Picture the scene: Enfield. A cloudy Tuesday. An industrial estate close to the motorway. A whiskery old man steps out of a beat-up van and seems unsure how to react to the group of hipsters gingerly stepping round piles of rubble to save their Air Force 1s.
I’m taking a tour of The Drumsheds, London’s biggest new music and cultural venue and the surprising new location of Field Day, the genre-spanning alternative music fest which previously took place in Hackney’s Victoria Park and then Herne Hill’s Brockwell Park. An abandoned Enfield gasworks isn’t necessarily the first place you’d expect to find a major culture and nightlife destination but Broadwick Live, the developers behind both this and Canning Town’s Printworks, have huge plans – four giant interconnected warehouses, ten acres of space, a huge field out the back...all that, and there’s an Ikea down the road.
The warehouses are vast. There are four linked together where the organisers hope to throw clusters of late-night events, rather than regular weekly club nights, and they estimate they can fit 10,000 punters in at a time. And because it’s indoors, previously open-air events like Field Day can run into the small hours –Field Day has a 3am license, for example – saving revellers the effort of finding somewhere to carry on the sesh nearby. Also good to know: it’s close to Zone 3’s Tottenham Hale and new Overground station Meridian Water, which is due to open in June. It adds up to a more European approach to festivals, compared to the early curfews we’re used to here in the UK.
Admittedly, the warehouses are pretty basic right now: big, empty halls that make the Aphex Twin barn at Field Day 2017 look like a garden shed, with cranes and wall rigging still in place. ‘We’re leaving them pretty much as is,’ Broadwick Live MD Bradley Thompson tells me, before hastily adding: ‘Aside from, obviously, making them safe.’ It’s the same design approach that the team took to Printworks, where killer programming and inventive lighting among the printing presses have helped to create a shining beacon of London nightlife. But before opening The Drumsheds, they’ll need to move the hordes of pigeons currently squatting in the warehouses.

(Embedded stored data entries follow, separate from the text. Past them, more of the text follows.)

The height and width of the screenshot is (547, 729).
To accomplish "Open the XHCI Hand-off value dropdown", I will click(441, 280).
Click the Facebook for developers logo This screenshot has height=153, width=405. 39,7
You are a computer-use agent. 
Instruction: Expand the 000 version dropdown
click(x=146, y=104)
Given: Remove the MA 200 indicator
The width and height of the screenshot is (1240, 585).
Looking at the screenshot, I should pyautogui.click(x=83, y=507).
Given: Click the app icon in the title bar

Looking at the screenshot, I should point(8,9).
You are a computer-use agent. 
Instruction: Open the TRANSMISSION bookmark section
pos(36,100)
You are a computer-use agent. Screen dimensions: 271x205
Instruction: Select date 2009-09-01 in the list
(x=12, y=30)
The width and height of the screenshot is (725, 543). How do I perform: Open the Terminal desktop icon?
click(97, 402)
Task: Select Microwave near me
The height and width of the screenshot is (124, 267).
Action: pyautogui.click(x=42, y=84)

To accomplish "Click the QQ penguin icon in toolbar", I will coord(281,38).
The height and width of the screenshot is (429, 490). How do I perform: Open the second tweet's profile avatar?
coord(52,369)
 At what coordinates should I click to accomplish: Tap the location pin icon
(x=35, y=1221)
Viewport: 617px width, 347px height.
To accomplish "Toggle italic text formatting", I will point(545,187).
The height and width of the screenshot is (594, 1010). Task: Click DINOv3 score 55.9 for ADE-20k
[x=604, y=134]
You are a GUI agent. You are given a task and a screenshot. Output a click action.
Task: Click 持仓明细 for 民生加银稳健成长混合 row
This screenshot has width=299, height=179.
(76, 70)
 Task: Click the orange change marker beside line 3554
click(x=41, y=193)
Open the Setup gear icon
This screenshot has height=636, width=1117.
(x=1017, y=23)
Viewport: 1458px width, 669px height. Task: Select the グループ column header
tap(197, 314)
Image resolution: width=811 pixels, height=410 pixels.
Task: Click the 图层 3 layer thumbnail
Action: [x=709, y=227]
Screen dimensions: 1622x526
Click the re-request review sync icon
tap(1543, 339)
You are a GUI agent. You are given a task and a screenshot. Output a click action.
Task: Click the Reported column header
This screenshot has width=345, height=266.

Field Day will be the first event to take place on this gargantuan site, but it doesn’t really have an actual field yet, more a scrubland with ideas above its station. ‘The second stage will be over by that pylon on the left,’ a rep helpfully explains from our vantage point on the main stage – currently a pile of earth out behind the warehouses. He’s making some fairly hefty asks of my imagination but it just about works – I can picture rolling lawns, 75-metres’-worth of bar front, bag checks over by the River Lea and even experimental hip-hop band Death Grips echoing out between the diggers.
Seasoned festival-throwers and venue-redevelopers, the folks at Broadwick Live know the importance of toilet provisions too. Thompson agrees that if you don’t have enough loos, you’re screwed. Noise is another major problem for London venues, and The Drumsheds has made the canny move of avoiding residents altogether. The nearest homes are currently 1km away and with the venue at the heart of the Meridian Water redevelopment plans, one would hope problems like these can be avoided even as more housing is built (although quite how that will work, no one is sure). But for now, I’m excited by the possibilities. Huge outdoor gigs, proper parties, cultural events, a late-night London venue that’s actually opening rather than closing – and minimal loo queues. Walking into the warehouse on a Tuesday morning I swear I hear a distant thump of bass, a harbinger of things to come.
Field Day is at The Drumsheds, Meridian Water, on Jun 7-8.